The Virginia Municipal League, a non-profit, non-partisan association representing dozens of Virginia cities and towns, has come out strong in favor of marijuana reform at this year’s General Assembly.
This is the text of what was unanimously approved at the VML’s annual business meeting on October 2nd:
VML supports a change to the Code of Virginia to make anyone found to be in the simple possession of no more than 0.5 oz. of marijuana for personal use subject to a civil rather than criminal penalty. Individuals under 21 years of age found to be in possession should still be required to undergo drug screening and participation in a treatment or education program as a condition of the suspension of a conviction if appropriate.
Medical Use of Marijuana
VML supports the expansion of an affirmative defense to prosecution for the possession or distribution of marijuana if a person has a valid written certification issued by a practitioner licensed by the Virginia Board of Medicine to prescribe cannabidiol oil or THC-A oil for the treatment of, or to alleviate the symptoms of, cancer, glaucoma, HIV, AIDS, ALS, MS, PTSD, traumatic brain injury, and other chronic or terminal conditions.

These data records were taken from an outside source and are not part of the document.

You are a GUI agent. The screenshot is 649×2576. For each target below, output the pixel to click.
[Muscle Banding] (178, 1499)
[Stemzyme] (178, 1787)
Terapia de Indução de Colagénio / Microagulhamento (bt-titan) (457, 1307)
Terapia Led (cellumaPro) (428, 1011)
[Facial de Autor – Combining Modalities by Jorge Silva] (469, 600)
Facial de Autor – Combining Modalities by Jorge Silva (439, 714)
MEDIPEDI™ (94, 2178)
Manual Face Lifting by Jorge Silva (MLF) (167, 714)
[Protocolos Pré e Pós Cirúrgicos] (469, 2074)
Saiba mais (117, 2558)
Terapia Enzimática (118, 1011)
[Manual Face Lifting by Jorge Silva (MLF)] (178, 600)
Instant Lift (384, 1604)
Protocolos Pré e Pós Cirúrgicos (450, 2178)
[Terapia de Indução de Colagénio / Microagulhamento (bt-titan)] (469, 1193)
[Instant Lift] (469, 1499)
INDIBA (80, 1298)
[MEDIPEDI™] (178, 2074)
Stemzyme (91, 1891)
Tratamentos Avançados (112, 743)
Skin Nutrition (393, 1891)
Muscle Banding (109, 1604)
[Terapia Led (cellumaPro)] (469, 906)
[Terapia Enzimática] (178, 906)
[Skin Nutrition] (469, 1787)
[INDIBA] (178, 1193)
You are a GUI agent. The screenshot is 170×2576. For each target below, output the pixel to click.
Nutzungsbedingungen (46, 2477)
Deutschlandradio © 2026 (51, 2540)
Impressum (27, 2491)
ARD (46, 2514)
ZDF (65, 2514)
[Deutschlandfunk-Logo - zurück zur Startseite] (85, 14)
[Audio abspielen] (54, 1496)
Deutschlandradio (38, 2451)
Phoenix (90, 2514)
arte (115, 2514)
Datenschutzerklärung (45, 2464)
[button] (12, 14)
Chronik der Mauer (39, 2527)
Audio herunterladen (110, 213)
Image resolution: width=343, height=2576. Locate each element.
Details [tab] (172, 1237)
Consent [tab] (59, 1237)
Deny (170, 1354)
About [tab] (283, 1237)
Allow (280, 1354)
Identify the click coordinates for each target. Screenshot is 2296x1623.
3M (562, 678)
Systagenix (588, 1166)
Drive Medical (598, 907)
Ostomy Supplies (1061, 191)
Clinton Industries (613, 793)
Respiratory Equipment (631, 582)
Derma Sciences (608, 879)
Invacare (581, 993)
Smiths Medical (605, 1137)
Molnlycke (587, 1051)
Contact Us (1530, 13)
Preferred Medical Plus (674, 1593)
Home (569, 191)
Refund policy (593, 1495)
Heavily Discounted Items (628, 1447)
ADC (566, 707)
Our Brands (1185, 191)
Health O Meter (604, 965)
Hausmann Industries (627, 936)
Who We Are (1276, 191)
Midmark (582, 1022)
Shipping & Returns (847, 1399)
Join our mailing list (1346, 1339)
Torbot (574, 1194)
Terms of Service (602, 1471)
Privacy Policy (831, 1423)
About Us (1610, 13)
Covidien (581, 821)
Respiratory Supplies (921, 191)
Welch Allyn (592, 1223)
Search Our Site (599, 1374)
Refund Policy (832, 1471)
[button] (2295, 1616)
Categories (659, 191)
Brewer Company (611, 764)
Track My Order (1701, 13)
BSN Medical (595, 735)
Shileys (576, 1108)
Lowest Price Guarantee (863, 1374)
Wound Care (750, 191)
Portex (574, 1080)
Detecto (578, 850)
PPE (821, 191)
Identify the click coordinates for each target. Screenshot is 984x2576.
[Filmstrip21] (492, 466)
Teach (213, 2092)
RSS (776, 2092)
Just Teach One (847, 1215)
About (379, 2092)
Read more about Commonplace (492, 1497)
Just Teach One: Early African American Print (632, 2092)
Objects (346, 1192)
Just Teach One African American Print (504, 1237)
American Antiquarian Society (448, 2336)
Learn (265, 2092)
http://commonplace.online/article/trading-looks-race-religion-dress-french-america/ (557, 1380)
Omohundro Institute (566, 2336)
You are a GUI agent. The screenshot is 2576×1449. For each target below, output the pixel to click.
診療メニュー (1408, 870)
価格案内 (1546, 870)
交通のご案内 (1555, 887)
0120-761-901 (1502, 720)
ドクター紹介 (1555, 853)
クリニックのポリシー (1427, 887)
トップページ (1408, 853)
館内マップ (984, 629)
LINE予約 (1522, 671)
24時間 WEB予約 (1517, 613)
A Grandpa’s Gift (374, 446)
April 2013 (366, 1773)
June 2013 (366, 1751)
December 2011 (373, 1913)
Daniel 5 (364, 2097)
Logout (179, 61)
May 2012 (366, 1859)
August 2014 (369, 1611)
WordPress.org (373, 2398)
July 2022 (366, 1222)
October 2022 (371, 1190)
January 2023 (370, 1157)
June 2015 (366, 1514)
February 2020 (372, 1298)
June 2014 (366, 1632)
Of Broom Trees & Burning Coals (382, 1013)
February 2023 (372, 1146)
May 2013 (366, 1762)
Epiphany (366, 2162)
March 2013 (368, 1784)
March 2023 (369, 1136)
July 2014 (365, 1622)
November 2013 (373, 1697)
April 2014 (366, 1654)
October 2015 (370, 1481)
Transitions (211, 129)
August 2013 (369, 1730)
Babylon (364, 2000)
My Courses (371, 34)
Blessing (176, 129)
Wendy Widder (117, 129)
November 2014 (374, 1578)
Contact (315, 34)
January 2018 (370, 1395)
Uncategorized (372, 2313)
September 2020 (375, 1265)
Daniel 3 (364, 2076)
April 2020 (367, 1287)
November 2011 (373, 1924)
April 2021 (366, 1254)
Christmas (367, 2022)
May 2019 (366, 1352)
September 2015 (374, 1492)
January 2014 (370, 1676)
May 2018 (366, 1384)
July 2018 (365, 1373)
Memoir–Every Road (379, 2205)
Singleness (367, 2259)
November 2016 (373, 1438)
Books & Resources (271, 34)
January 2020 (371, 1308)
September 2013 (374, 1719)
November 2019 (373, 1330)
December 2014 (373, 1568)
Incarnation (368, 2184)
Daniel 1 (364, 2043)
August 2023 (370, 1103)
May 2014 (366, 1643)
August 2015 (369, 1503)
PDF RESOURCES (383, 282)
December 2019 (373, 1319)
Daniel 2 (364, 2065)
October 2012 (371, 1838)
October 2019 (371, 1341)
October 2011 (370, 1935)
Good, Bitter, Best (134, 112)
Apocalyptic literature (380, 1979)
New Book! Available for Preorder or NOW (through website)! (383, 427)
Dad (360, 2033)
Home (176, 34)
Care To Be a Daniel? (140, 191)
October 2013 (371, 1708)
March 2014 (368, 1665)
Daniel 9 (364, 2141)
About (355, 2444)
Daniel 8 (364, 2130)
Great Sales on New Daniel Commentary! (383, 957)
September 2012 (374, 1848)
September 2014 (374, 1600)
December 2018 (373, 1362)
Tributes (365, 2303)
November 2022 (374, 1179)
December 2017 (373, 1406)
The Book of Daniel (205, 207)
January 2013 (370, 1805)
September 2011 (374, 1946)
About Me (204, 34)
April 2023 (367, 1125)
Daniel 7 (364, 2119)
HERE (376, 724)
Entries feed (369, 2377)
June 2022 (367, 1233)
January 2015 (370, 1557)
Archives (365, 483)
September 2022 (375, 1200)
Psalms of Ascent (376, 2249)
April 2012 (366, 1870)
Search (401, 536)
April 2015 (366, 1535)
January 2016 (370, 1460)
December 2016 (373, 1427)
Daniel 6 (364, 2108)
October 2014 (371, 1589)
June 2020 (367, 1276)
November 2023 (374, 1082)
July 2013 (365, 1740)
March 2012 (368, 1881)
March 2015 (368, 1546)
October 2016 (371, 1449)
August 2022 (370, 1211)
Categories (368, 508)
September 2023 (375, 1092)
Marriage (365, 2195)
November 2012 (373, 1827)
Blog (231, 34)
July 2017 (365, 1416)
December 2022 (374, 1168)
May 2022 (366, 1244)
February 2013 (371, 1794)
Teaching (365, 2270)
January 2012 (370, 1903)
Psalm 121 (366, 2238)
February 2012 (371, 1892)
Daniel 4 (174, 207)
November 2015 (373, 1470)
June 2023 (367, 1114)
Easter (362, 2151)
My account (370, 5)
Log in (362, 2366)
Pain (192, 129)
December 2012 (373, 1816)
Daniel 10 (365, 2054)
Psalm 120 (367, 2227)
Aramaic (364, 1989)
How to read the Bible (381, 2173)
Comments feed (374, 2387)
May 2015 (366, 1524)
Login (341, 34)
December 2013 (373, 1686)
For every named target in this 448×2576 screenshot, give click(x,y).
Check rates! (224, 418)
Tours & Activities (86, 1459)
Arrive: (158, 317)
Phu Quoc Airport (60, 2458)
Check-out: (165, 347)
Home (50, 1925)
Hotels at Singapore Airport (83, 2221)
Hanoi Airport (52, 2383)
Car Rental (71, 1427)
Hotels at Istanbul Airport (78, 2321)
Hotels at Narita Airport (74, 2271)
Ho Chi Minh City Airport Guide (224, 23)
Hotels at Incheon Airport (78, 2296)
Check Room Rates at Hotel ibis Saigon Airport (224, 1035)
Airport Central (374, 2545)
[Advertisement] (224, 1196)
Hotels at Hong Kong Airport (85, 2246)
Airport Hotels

“The VML is smart to adopt resolutions that are so strongly favored by voters and in much needed areas of criminal justice and healthcare reform,” said Virginia NORML’s leader, Jenn Michelle Pedini. “Municipalities would be wise to follow their recommendation and adopt similar resolutions in their legislative agendas.”
92% of Virginians support doctor-recommended medical cannabis, according to a Quinnipiac Poll.
78% of Virginians support fines not crimes for marijuana possession, according to a poll conducted by VCU’s Center for Public Policy.
“There are two very important considerations to make as Virginia moves forward with both decriminalization and expansion of our medical cannabis program,” said Pedini. “First, the fine defined in the decriminalization bill must be affordable, otherwise it serves as a method to disproportionately penalize lower socioeconomic communities. Second, with medical expansion, it’s vitally important that the legislature allow doctors to decide to which of their patients they will recommend medical cannabis.
Pedini thinks the doctors should be left to decide.
“Outlining qualifying conditions in legislation is dangerous,” she said. “The practice of medicine should be left in the capable hands of physicians, not lawmakers.”
We will see which cities in Virginia show leadership by adding similar language to their legislative packages this year.
If this is an issue you care about, the time is always right to let your elected officials know how you feel.